• _Your task_:
Where the records below have a line with "panel", that line is to be copied.

══════

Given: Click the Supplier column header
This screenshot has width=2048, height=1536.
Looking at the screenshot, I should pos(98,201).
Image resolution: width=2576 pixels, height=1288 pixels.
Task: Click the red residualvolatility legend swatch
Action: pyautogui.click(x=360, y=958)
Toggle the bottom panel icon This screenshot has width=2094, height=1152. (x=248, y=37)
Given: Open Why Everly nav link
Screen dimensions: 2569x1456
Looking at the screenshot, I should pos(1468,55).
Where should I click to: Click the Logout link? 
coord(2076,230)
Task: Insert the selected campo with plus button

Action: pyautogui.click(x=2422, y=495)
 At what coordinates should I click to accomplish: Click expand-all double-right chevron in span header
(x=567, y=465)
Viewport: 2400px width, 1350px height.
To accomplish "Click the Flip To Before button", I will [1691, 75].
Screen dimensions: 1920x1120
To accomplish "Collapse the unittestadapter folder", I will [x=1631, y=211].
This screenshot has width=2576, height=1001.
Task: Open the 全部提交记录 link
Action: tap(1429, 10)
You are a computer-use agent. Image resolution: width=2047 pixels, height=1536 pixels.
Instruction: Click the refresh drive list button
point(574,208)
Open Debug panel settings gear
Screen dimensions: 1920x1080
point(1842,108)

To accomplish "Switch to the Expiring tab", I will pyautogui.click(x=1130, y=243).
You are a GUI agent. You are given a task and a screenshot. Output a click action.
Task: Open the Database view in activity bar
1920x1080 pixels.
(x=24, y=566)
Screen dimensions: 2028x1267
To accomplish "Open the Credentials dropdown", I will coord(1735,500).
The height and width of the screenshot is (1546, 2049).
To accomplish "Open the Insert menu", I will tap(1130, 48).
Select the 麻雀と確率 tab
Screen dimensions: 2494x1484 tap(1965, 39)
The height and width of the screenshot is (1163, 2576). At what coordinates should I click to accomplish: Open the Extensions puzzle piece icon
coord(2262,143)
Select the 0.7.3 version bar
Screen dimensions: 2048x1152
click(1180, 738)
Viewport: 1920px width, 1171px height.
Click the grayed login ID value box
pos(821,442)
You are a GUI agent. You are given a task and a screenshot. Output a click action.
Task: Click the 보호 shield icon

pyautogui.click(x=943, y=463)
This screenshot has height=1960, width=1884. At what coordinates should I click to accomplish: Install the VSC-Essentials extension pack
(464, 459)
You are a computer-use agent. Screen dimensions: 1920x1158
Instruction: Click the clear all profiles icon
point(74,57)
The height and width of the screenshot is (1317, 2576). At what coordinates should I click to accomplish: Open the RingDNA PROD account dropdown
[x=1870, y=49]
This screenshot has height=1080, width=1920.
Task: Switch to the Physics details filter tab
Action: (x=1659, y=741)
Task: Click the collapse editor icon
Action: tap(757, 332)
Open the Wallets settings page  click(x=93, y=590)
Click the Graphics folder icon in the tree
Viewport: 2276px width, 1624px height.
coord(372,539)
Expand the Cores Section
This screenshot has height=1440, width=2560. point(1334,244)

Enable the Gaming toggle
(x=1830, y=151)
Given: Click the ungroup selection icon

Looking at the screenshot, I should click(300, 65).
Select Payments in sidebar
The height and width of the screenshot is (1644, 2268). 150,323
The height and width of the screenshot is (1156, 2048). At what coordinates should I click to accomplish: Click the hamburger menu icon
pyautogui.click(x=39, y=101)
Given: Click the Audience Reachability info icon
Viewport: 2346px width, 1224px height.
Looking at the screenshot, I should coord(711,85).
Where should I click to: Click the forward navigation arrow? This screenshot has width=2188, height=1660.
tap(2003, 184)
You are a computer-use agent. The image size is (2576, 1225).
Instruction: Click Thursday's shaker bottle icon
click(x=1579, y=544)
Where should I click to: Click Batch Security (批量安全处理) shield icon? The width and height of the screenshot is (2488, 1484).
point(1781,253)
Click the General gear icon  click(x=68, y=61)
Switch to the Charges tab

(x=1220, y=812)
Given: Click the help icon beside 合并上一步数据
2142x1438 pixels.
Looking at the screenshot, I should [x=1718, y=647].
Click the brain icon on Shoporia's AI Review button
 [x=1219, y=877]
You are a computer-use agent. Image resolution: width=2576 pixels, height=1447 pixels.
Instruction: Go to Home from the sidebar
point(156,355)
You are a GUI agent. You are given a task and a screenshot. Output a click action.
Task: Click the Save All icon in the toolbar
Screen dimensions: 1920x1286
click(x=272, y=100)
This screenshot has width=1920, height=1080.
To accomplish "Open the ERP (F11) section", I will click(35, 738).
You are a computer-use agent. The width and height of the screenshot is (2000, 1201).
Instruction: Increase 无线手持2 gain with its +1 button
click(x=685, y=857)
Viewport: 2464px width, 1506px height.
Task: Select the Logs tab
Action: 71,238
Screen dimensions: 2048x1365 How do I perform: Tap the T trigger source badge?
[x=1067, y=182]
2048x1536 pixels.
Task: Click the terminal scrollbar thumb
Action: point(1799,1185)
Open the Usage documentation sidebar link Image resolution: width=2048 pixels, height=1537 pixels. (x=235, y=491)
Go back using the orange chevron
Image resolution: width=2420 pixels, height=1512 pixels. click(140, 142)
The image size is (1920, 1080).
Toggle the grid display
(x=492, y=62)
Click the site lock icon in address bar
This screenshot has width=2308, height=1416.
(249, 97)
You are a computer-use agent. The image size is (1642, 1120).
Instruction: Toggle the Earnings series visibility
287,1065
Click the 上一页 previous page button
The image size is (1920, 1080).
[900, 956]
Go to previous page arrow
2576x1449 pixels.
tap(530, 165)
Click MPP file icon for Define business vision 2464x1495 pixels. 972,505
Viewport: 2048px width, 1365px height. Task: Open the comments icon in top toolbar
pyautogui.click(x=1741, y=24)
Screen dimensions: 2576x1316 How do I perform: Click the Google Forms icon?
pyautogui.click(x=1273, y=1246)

══════

• _Written response_:
Toggle the bottom panel icon This screenshot has width=2094, height=1152. (x=248, y=37)
Open Debug panel settings gear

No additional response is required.